Despite their importance to evolution, ecology, and cell biology, eukaryotes that acquired plastids through secondary endosymbiosis remain poorly studied from a genomic standpoint. Chromalveolata, a eukaryotic supergroup proposed to have descended from a heterotrophic eukaryote that acquired a red algal plastid by secondary endosymbiosis, includes four major lineages (alveolates, cryptophytes, haptophytes, and heterokonts). The chromalveolates exhibit remarkable diversity of cellular organization, and the available data suggest that they exhibit equal diversity in their genome organization. One of the most obvious differences in cellular organization is the retention of a highly reduced red algal nucleus in cryptophytes (also known as cryptomonads), but there are other major differences among chromalveolate lineages, including the loss of photosynthesis in multiple lineages. Although the hypothesis of chromalveolate monophyly is appealing, there is limited support for the hypothesis from nuclear genes, and questions have even been raised about the monophyly of chromalveolate plastids. Evidence for the chromalveolate hypothesis from large-scale nuclear data sets is reviewed, and alternative hypotheses are described. The potential for integrating information from chromalveolate genomics into functional genomics is described, emphasizing both the methodological challenges and the opportunities for future phylogenomic analyses of these groups.

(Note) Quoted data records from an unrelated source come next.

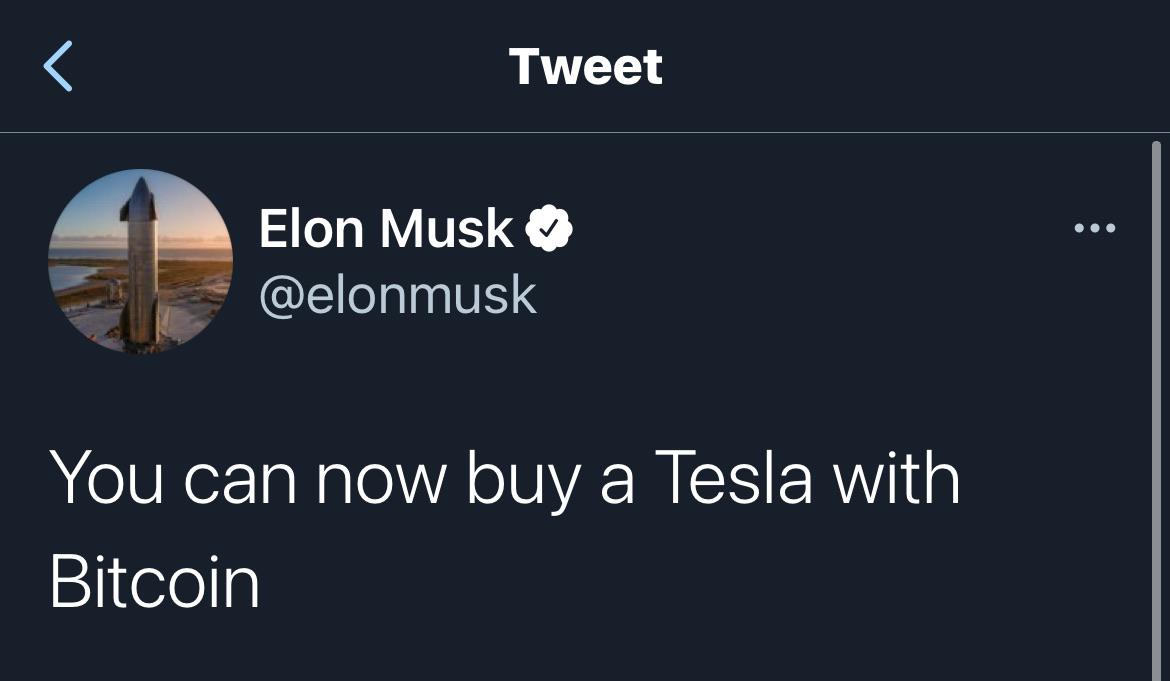The width and height of the screenshot is (1170, 681).
Task: Click the surname Musk in the display name
Action: pos(446,227)
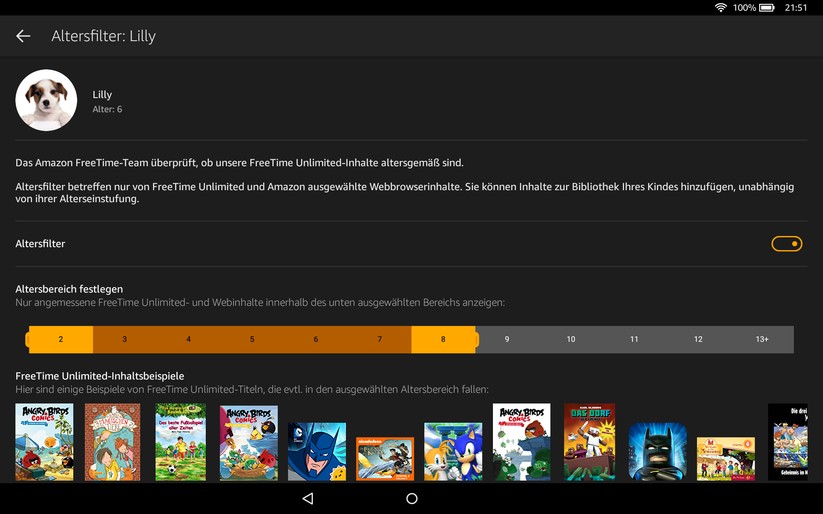The image size is (823, 514).
Task: Open the blue Batman cartoon thumbnail
Action: coord(317,451)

This manuscript is one of six papers written to summarize presentations given as part of a symposium at the Botany and Plant Sciences Joint Congress, July 7–11, 2007, in Chicago, IL that was entitled “Borrowed Chloroplasts: Secondary Endosymbiosis and the Chromalveolates.” The symposium was organized by N.P., Debashish Bhattacharya (University of Iowa), and E.L.B. and it was funded in part by the National Science Foundation and the Botanical Society of America.